After the events of this week, I felt like it was time for some spiritual renewal. My emotions are tender and this heart so full that tears are often at the surface. I had been looking forward all year to spending Friday at Women's Conference. I always come away soul nourished and emotionally replenished.
The sessions I chose to attend were perfect for me. Just like they were last year. It always seems to turn out that way.
~"Discipleship and our Ministry"
~"This is a Gospel of Grand Expectations, but God's Grace Is Sufficient for Each of Us"
~"Our Discipleship Need Not Be Dried Out by Discouragement or the Heat of the Day"
~"Homemaking Skills: Learn Them and Pass Them On"
As I sat there in that arena with the other thousands of women, young and old, all of us united in our love, and our faith, and our sisterhood, I felt such overwhelming feelings, to the point of warm tears welling my eyes. All our voices raised together in singing this hymn. I wish I could give you a sense of the beautiful melody, but here are the words:
Because I have been given much, I too must give;
Because of thy great bounty, Lord, each day I live
I shall divide my gifts from thee
With every brother that I see
Who has the need of help from me.
Because I have been sheltered, fed by thy good care,
I cannot see another's lack and I not share
My glowing fire, my loaf of bread,
My roof's safe shelter overhead,
That he too may be comforted.
Because I have been blessed by thy great love, dear Lord,
I'll share thy love again, according to thy word.
I shall give love to those in need;
I'll show that love by word and deed;
Thus shall my thanks be thanks indeed.
(text: Grace Noll Crowell)
These words sank deeply in my soul.

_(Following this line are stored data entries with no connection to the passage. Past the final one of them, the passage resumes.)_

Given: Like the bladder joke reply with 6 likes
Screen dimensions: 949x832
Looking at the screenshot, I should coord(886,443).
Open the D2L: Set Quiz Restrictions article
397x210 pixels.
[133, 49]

This idea of sacrifice, service, giving, and suffering, which have been at the forefront of my mind, especially that morning as I was continuing to contemplate Gary's missionary departure and all that this entails for him, for our family, and for me as his mother. Stacey's comment left on my "a missionary" post the day before continued to set heavy on my mind. I again asked myself this question:
Why does loving hurt? Why do we continue to serve, sacrifice, and give to others, even when it sometimes, many times, causes our own pain and suffering?
I've asked myself this question many times. Especially as I've experienced this thing called motherhood.
I don't have all the answers. But I know some things for certain.
Loving isn't easy. In fact, it's downright painful, inconvenient, and difficult, sometimes.
Being pregnant and going through childbirth hurt. I suffered tremendously, both physically and emotionally for each of my children. My body, sick, sore, and bleeding, stretched beyond capacity, stretch mark scarred for life. Those nursing and baby years were not a piece of cake, either. Tired. So tired.
But I gave it all, and sacrificed it all and endured it all because of love.
Helping others outside my family circle, as well the sacrifice I've given in church service has not been been convenient or easy. There were times when I've felt stretched thin; giving my whole heart and so much of my time and energies to those that needed the help and gifts I could offer.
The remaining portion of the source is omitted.